Aurélie Konhu œuvre actuellement à la création du Haut conseil de la jeunesse et de l’animation socio-éducative, qui rassemblera les institutions ainsi qu’un grand nombre d’acteurs œuvrant pour la jeunesse. La mission lui plaît, elle correspond parfaitement à ses convictions. « Les jeunes ne naissent pas délinquants, ni victimes de viol. Ils ont tous de la valeur », insiste celle qui repartira en Métropole dans quelques mois afin de poursuivre ses études.

À Rennes, elle visera un bachelor dans les carrières sociales, puis un master. La suite de son parcours professionnel s’écrira ici. On pourrait encore entendre parler d’Aurélie Konhu. « Elle a beaucoup de projets, et elle ira loin », prédit Laura Vendegou.

 

La passion avant la performance

En équipe de France jeunes de volleyball, Aurélie Konhu n’a pas aimé le fonctionnement « robotisé » de la sélection. « On voulait me mettre dans
des cases.

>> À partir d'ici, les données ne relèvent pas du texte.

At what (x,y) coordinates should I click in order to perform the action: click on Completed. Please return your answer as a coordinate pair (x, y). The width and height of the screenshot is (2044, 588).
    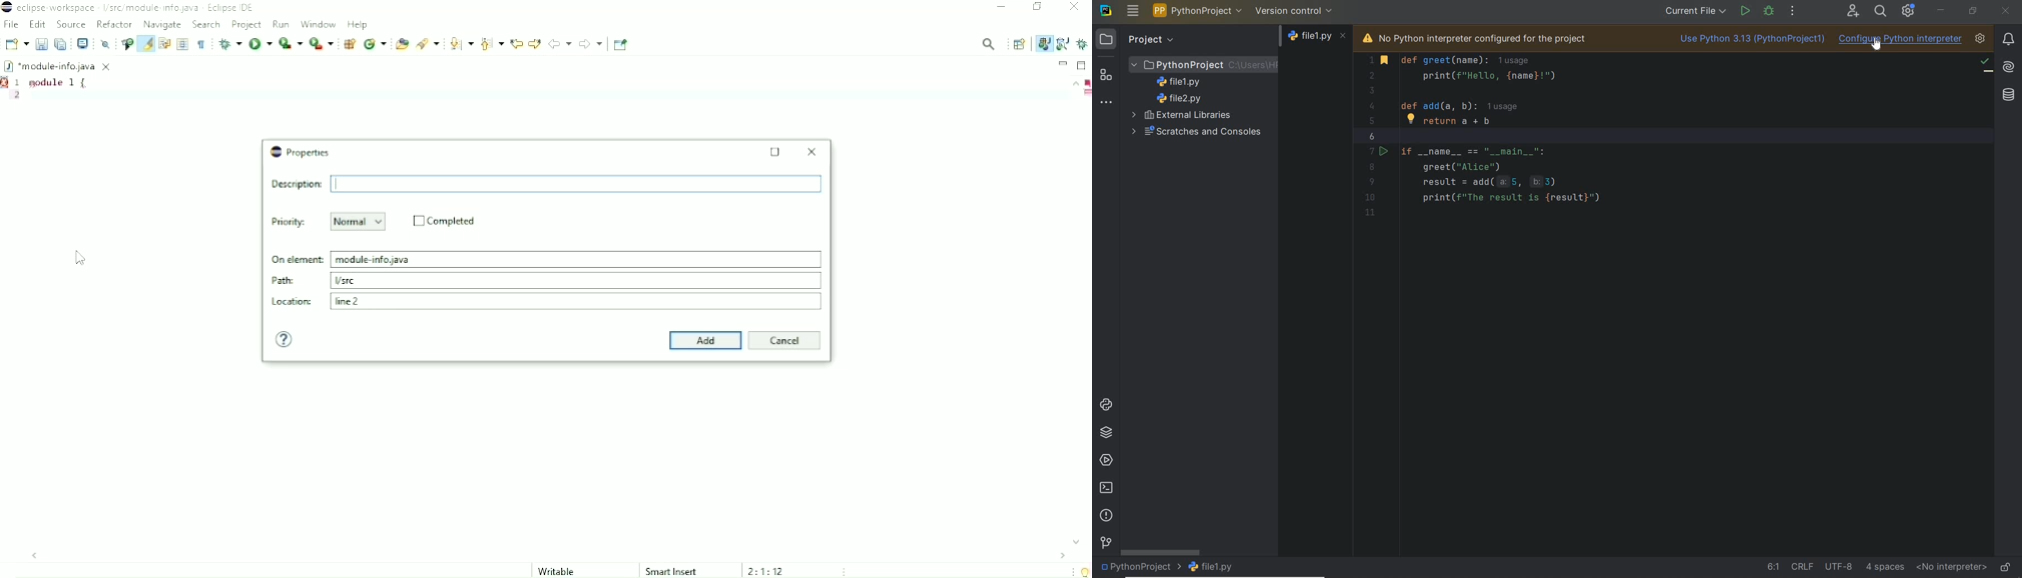
    Looking at the image, I should click on (444, 221).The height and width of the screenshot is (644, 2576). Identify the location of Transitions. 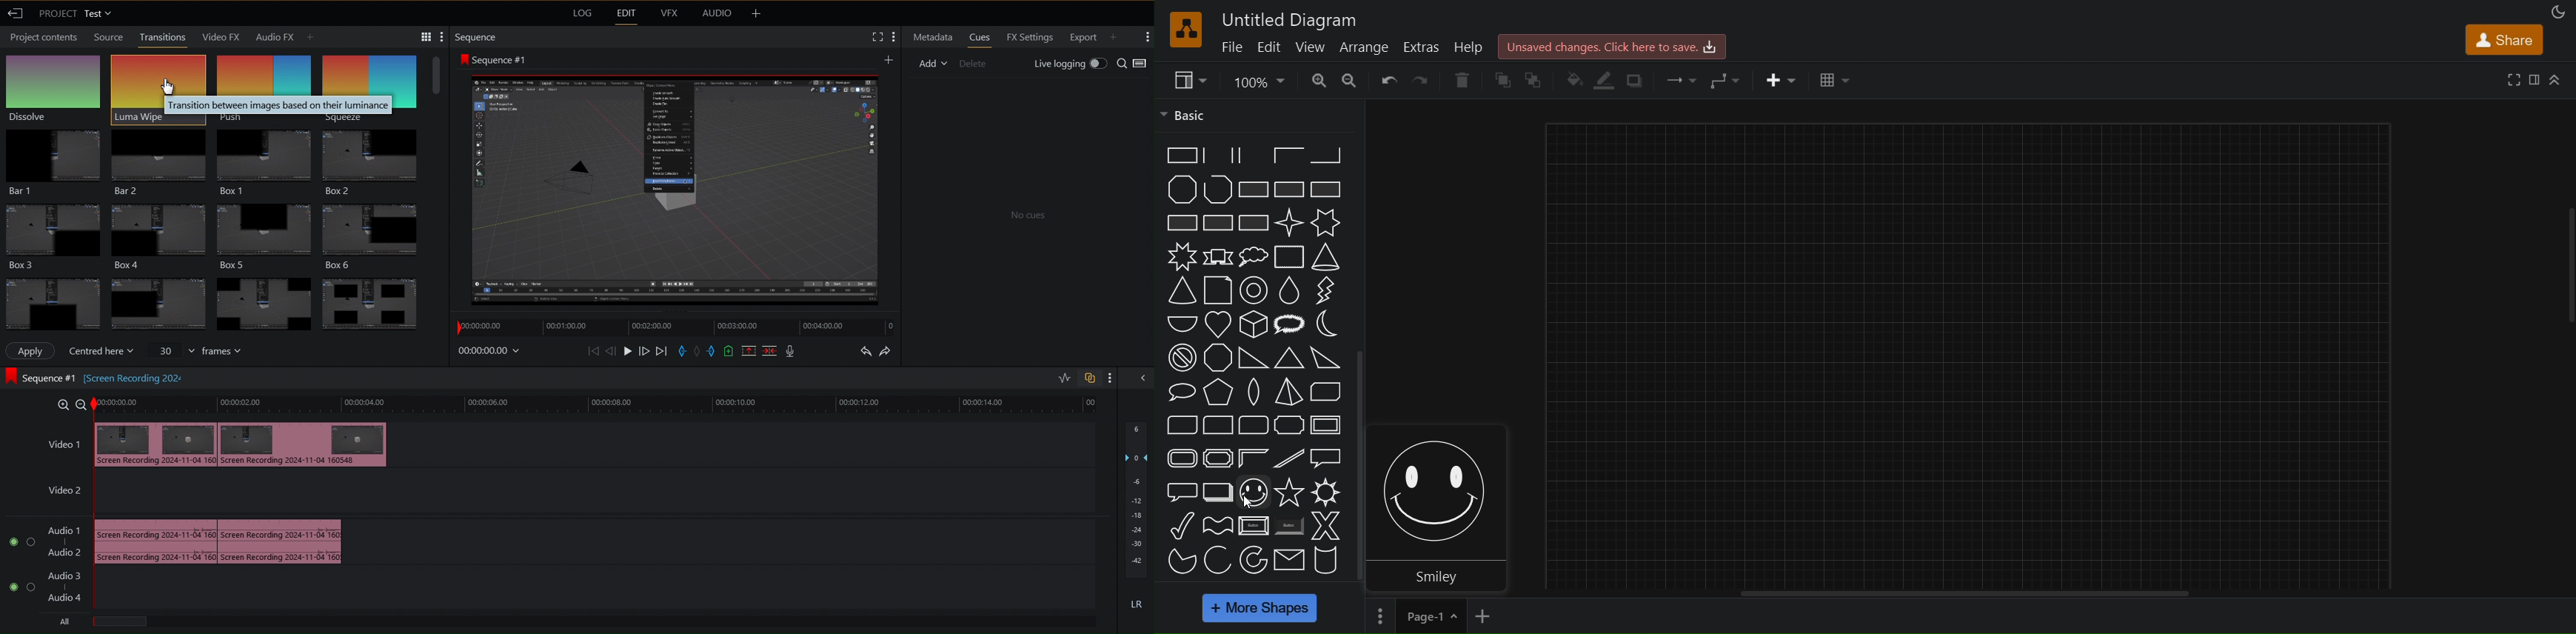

Ça a éteint ma passion. » Le plaisir du volleyball, elle l’a trouvé en club, au cours d’une longue carrière professionnelle en 2e et 3e division, passant par Châtenay-Malabry, Le Plessis-Robinson, La Rochelle, Poitiers puis Chamalières, où elle a participé à la montée du club en 1ère division. Mais « le paraître, les talons pour attirer les sponsors » l’ont dissuadée de poursuivre à ce niveau. « J’ai toujours suivi mon cœur. J’ai fait passer ma passion avant la performance », explique celle qui a joué ses dernières saisons en pro à Val-de-Travers et à Rennes.